> Provided data:
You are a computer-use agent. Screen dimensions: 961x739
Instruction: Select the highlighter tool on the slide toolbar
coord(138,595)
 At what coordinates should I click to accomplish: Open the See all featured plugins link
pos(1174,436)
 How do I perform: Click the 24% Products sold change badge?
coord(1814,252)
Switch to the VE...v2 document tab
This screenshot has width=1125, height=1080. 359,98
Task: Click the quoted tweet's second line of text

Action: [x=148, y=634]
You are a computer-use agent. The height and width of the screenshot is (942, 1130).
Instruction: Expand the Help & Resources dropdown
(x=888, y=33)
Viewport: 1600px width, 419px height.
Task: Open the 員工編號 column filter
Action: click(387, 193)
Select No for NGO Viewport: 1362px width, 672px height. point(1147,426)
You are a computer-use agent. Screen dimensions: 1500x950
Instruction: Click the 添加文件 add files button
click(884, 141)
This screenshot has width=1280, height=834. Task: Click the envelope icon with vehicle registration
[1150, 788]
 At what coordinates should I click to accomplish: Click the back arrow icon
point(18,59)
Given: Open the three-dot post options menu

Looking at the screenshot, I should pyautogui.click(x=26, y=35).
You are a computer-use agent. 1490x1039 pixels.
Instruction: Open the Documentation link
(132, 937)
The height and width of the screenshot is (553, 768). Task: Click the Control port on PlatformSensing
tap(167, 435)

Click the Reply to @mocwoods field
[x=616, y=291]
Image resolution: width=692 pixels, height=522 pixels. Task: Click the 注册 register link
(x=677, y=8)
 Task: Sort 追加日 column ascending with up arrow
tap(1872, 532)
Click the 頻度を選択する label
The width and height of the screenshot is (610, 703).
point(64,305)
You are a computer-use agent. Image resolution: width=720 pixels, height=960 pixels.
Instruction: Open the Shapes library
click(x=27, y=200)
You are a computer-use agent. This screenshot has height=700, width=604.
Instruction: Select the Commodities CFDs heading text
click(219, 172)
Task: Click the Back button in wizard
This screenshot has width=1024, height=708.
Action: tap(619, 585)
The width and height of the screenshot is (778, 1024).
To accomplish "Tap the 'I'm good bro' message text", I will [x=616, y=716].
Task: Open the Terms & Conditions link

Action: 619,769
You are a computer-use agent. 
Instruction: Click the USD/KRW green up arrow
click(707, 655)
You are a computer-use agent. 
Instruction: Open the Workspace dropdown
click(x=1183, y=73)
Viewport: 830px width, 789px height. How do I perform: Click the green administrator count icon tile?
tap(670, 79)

> Exercise prompt: I need each line from the listing where the word "agent" occurs.

> Worked solution:
You are a computer-use agent. Screen dimensions: 961x739
You are a computer-use agent. The height and width of the screenshot is (942, 1130).
You are a computer-use agent. Screen dimensions: 1500x950
You are a computer-use agent. 1490x1039 pixels.
You are a computer-use agent. Image resolution: width=720 pixels, height=960 pixels.
You are a computer-use agent. This screenshot has height=700, width=604.
You are a computer-use agent. 
You are a computer-use agent. 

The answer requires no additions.